* **Problem to work on**:
State how many lines of the listing below contain the string "button", treating uppercase and lowercase as different. Reply with the number alone.

* **Supplied information**:
****************************************

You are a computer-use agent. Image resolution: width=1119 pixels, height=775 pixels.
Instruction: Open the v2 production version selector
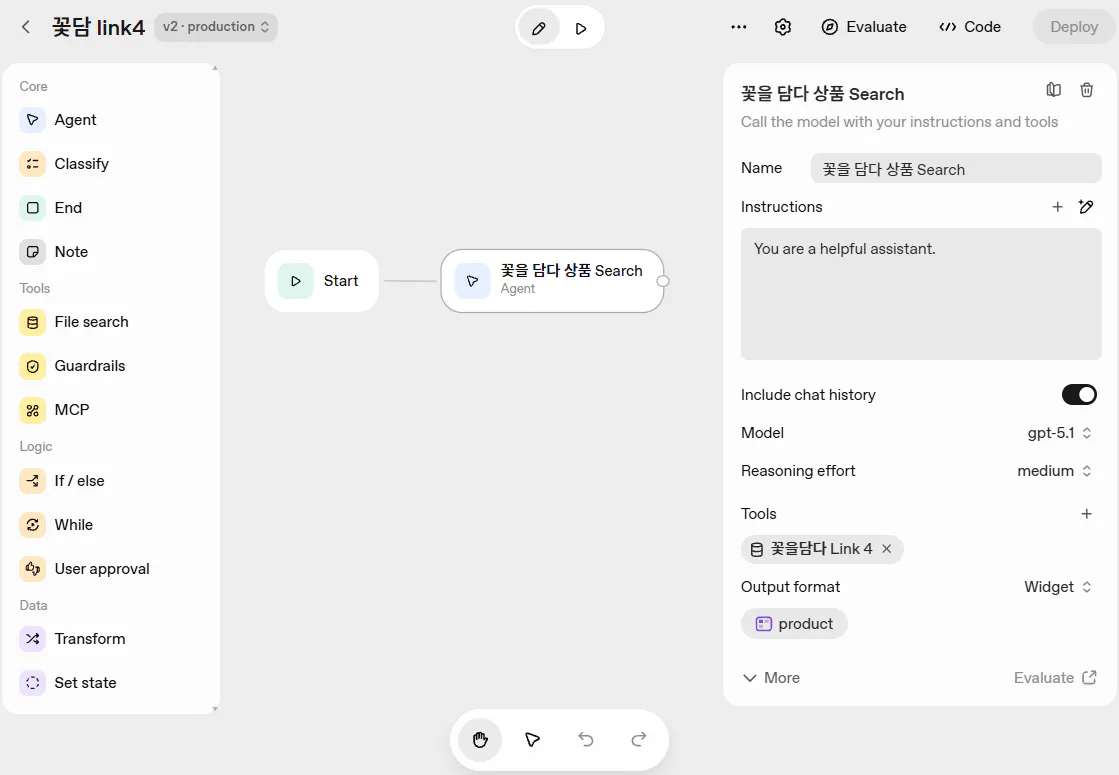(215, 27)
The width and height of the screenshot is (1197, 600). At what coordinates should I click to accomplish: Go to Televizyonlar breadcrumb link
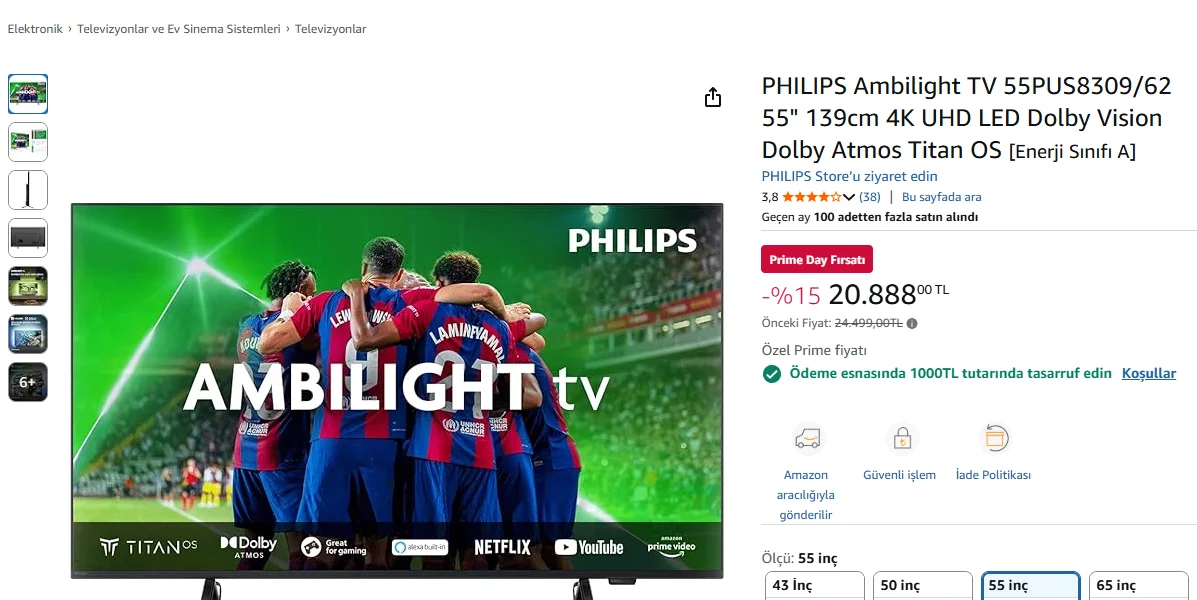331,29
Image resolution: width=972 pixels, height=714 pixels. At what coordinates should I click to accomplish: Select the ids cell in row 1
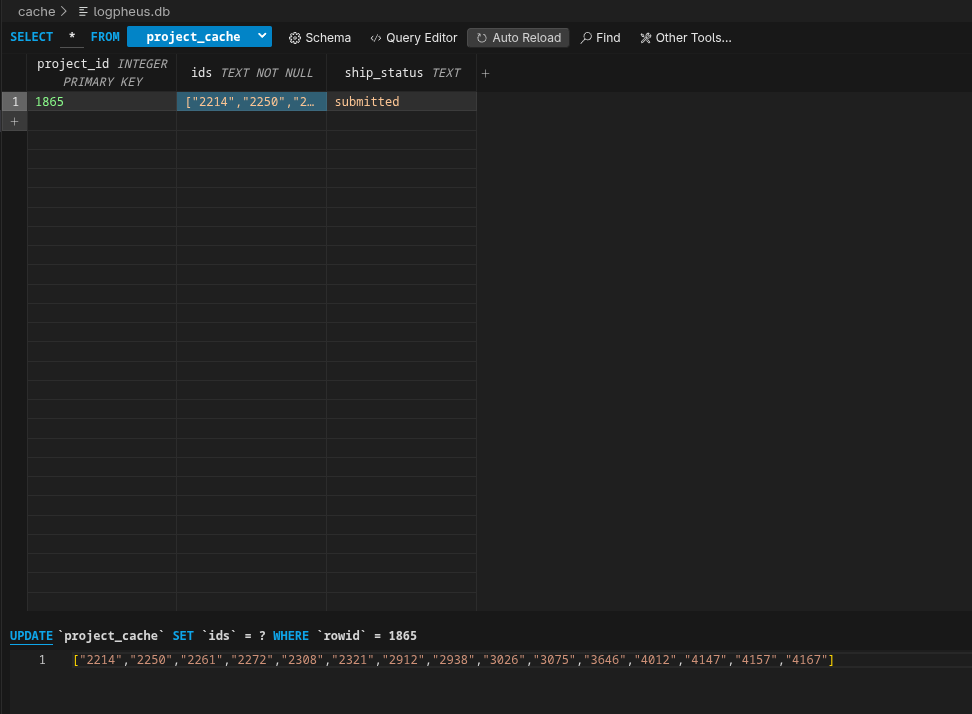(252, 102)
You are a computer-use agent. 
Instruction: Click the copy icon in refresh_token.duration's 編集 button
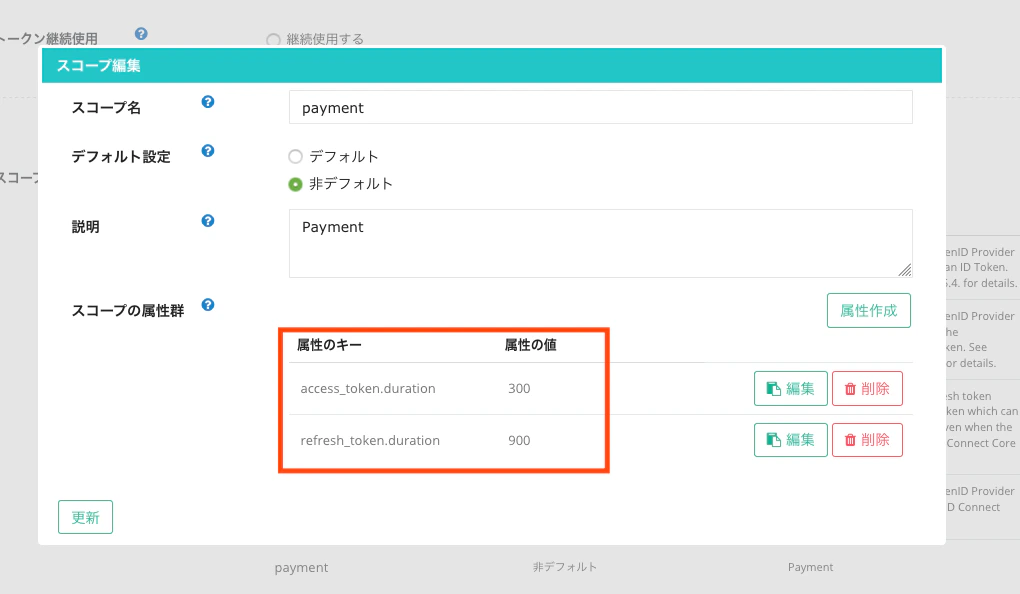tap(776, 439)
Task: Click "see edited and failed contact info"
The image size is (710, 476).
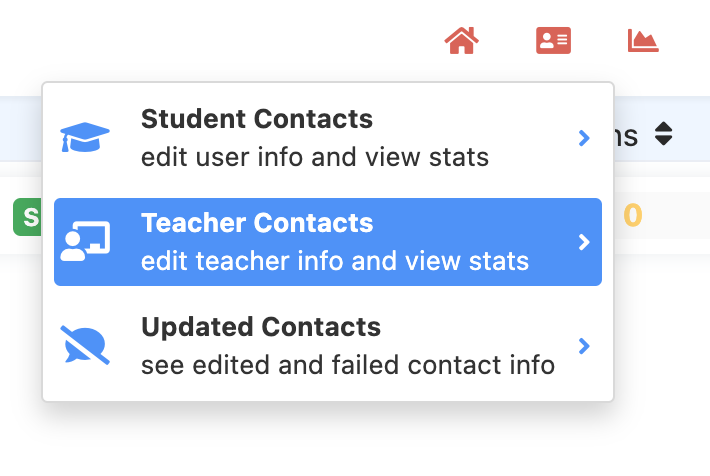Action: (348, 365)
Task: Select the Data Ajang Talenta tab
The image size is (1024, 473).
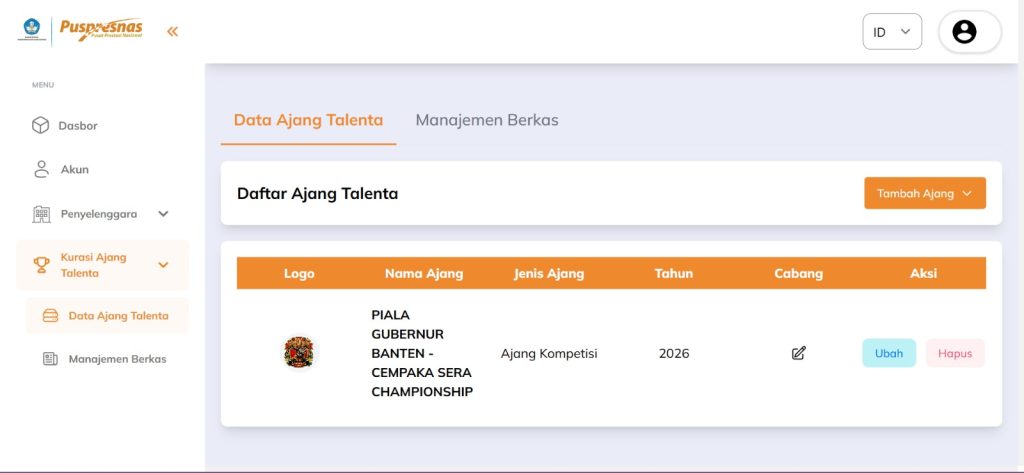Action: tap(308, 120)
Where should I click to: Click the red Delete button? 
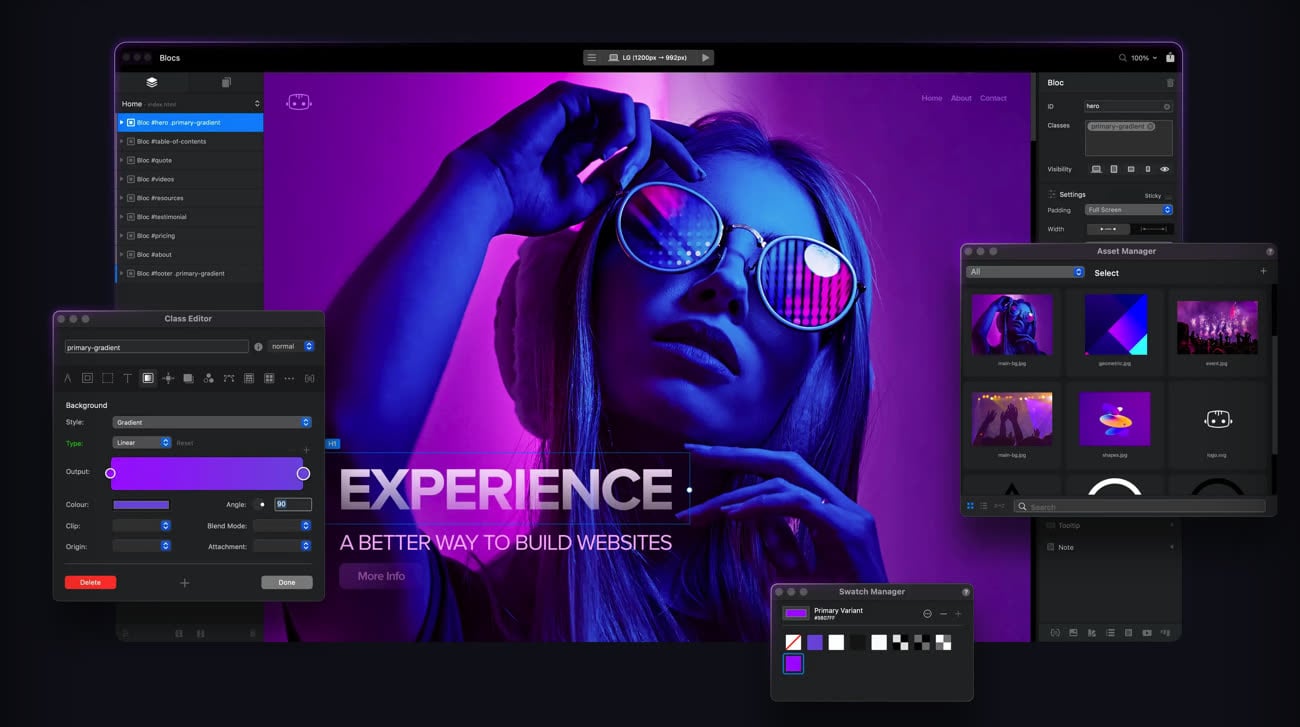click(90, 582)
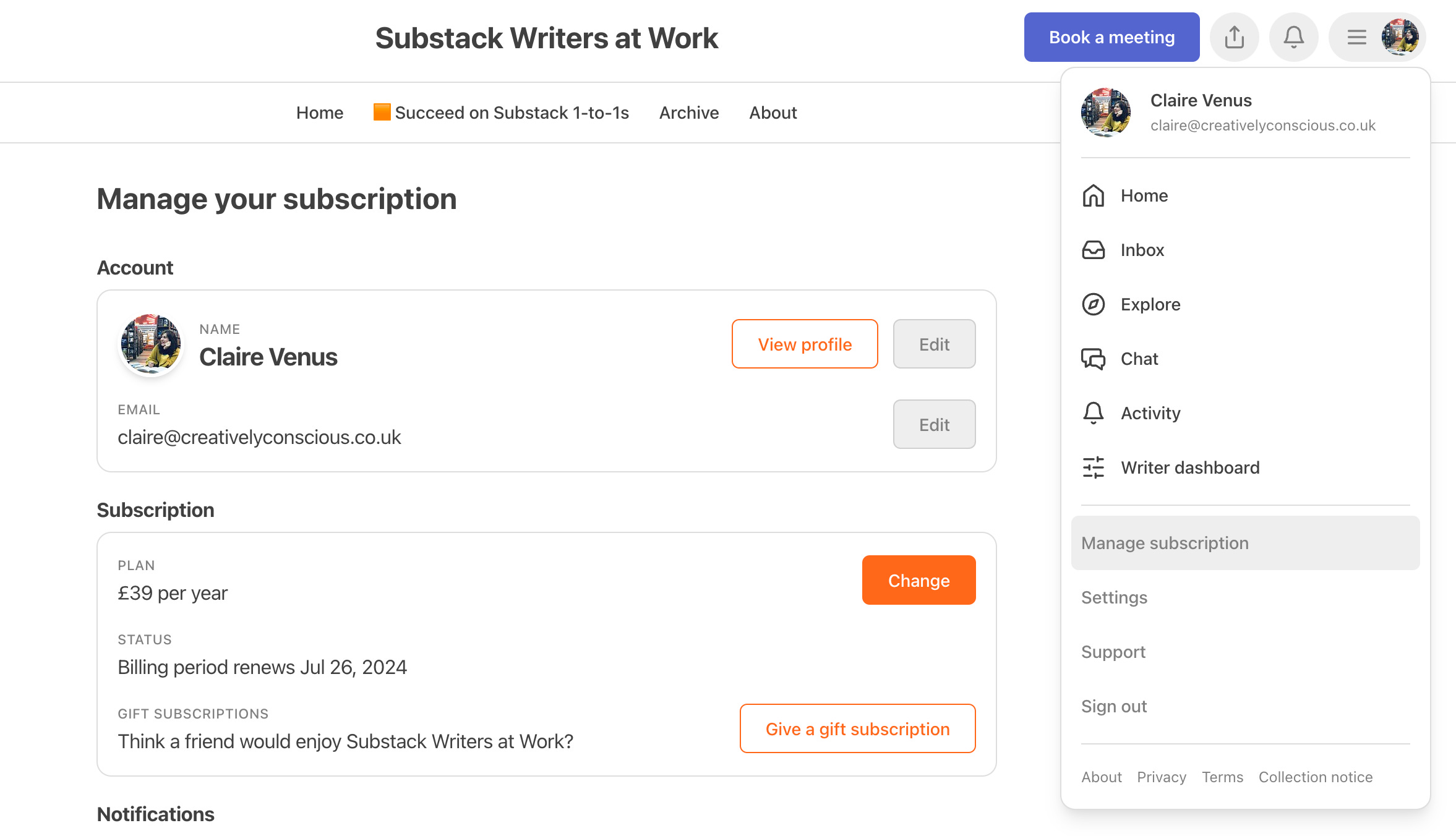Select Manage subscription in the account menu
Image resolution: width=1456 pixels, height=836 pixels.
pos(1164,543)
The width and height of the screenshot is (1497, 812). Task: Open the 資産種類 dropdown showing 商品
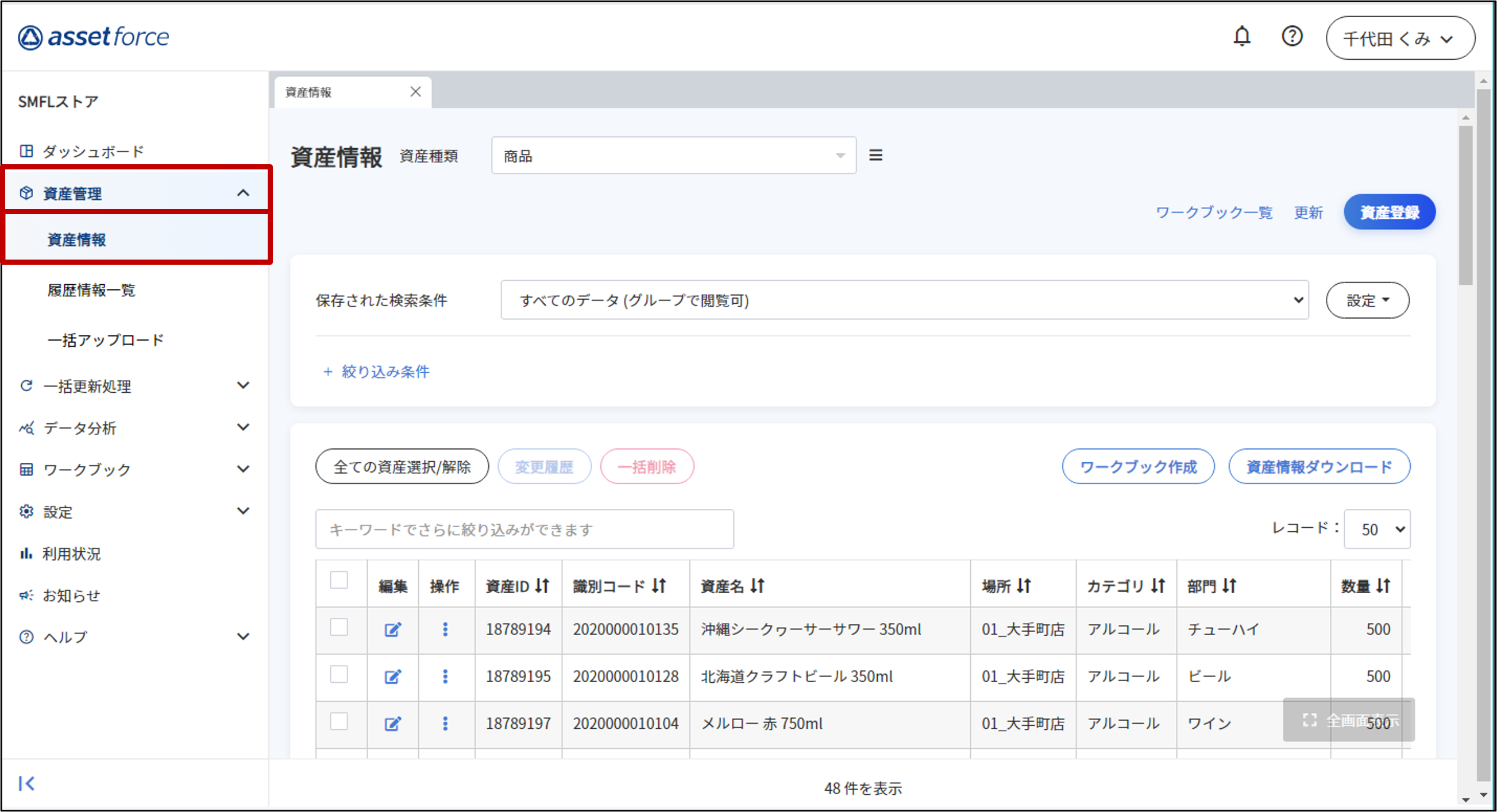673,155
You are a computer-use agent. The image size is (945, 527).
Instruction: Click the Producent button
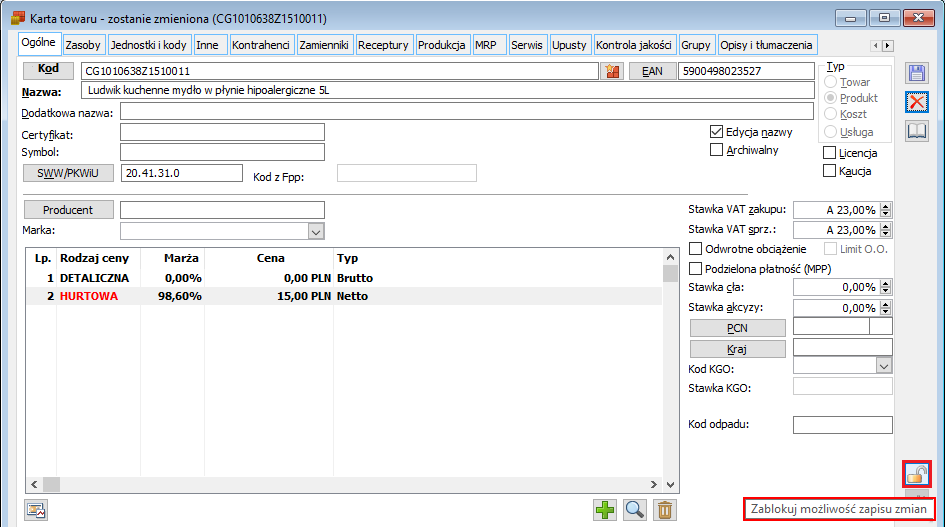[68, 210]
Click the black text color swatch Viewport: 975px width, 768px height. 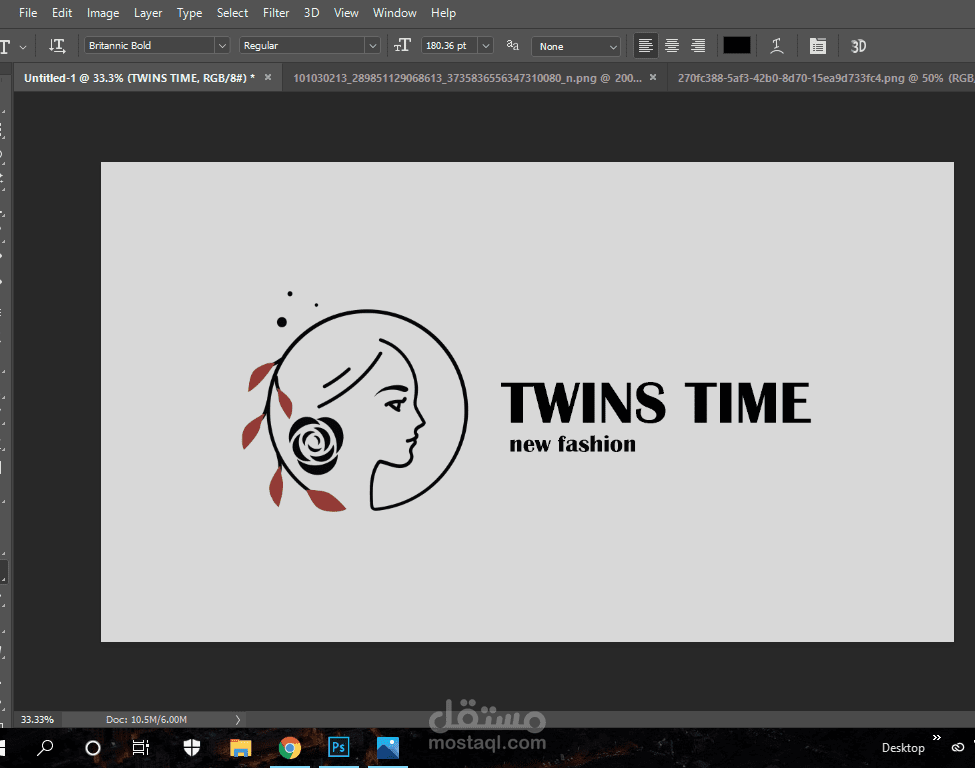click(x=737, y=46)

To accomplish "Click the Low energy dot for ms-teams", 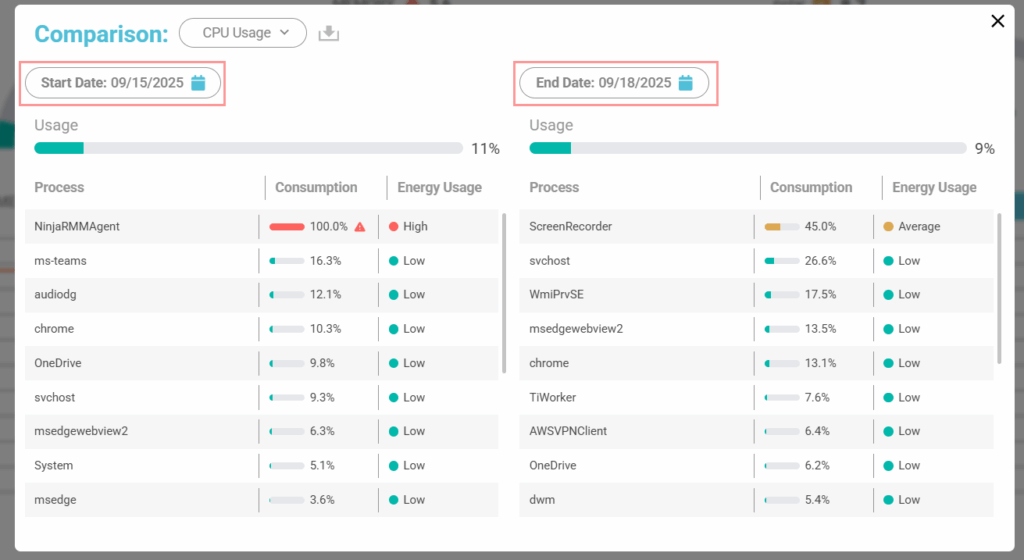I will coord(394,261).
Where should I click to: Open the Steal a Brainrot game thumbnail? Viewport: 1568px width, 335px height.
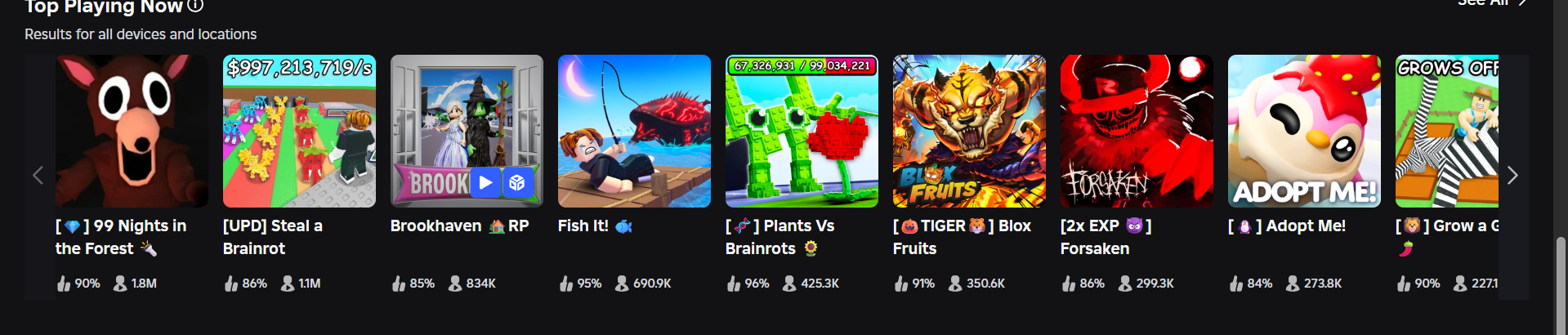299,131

****************************************

* **Solution to this problem**:
3